Meyers-Janssen Securities Corp. ("MJS") is a
New York corporation formed in March 1993. The
business address of MJS is 17 State Street, New York, NY 10004.
Initial Filing - Discussion
Conserver Corporation of America (hereinafter referred to as the Company or
"RIPE")
initially offered 2,200,000 shares to the public effecitve June 6, 1997,
at $5.00 per share. Prior to the offering there had been no public market
for the shares. Upon completion of the offering, the Company would have
6,385,404 shares of common stock outstanding.

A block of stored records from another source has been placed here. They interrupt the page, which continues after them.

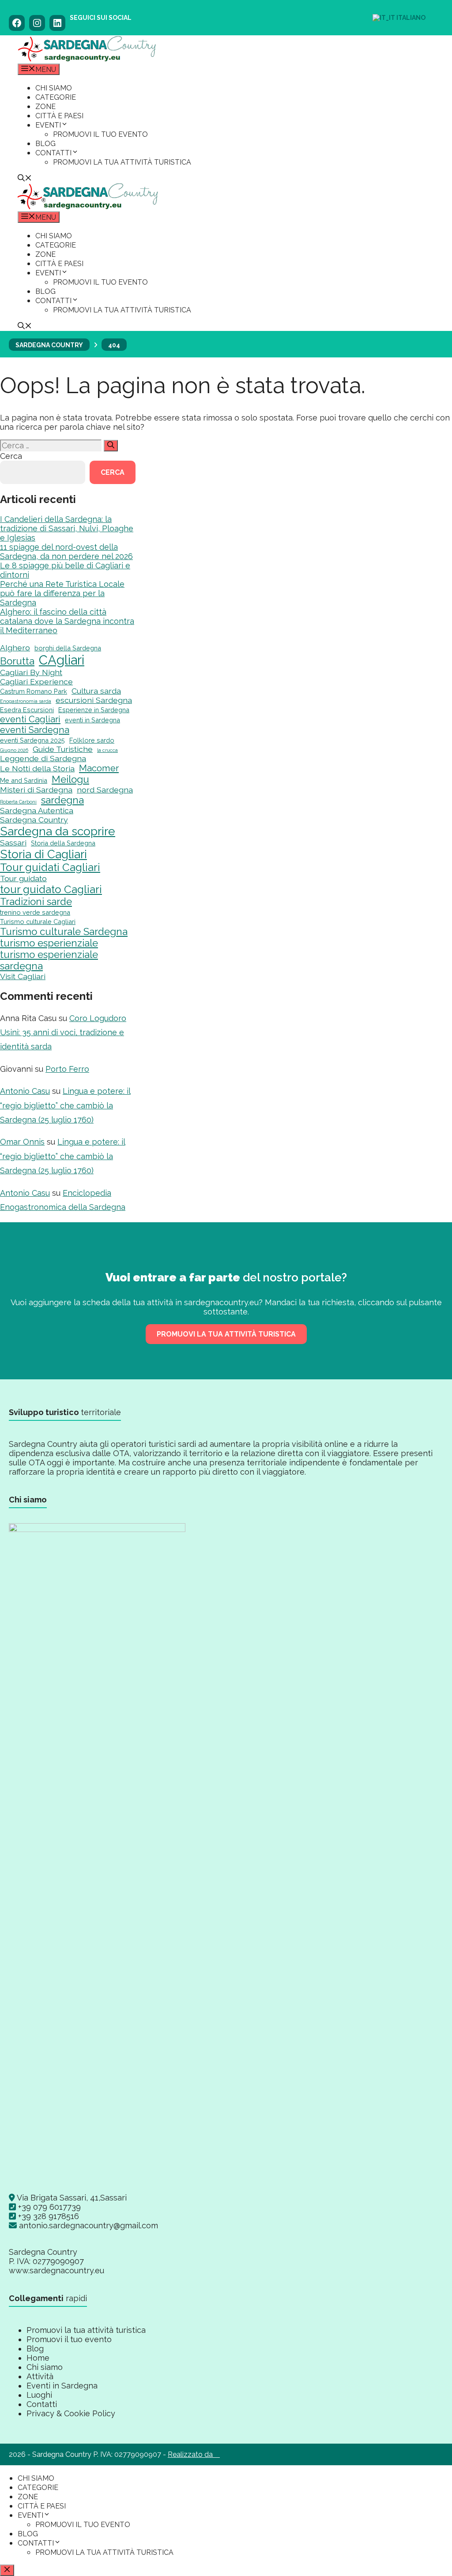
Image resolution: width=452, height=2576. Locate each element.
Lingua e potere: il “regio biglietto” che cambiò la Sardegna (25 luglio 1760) (65, 1105)
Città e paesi (59, 116)
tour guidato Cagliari (51, 889)
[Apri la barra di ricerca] (25, 179)
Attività (39, 2376)
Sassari (13, 842)
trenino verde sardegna (35, 912)
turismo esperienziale (49, 943)
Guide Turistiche (63, 749)
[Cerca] (111, 445)
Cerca (11, 456)
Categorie (55, 97)
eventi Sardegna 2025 (32, 740)
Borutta (17, 661)
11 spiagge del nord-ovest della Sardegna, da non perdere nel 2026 (66, 551)
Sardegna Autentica (36, 810)
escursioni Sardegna (94, 700)
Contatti (53, 153)
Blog (45, 143)
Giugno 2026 (14, 750)
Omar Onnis (22, 1141)
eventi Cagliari (30, 719)
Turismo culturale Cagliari (37, 921)
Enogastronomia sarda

Janssen/Meyers Associates, L.P. ("JMA") acted as Underwriter for the RIPE
offering on a firm commitment basis. In connection with the offering, the
Company
agreed to sell to JMA for nominal consideration, warrants to purchase from
the Company
up to 220,000 shares of Common Stock, i.e., Underwriters Warrants.
These warrants
were initially exercisable at a price of $8.25 per share of common stock for
a period of four
years, commencing at the beginning of the second year after their issuance
and sale.
The warrants provided for adjustment in the number of shares of Common stock
issuable
upon the exercise thereof and in the exercise price as a result of certain
events, including
subdivisions and combinations of the Common stock. As a result of these
adjustment
provisions, JMA and its partners hold a total of 935,668 Warrants.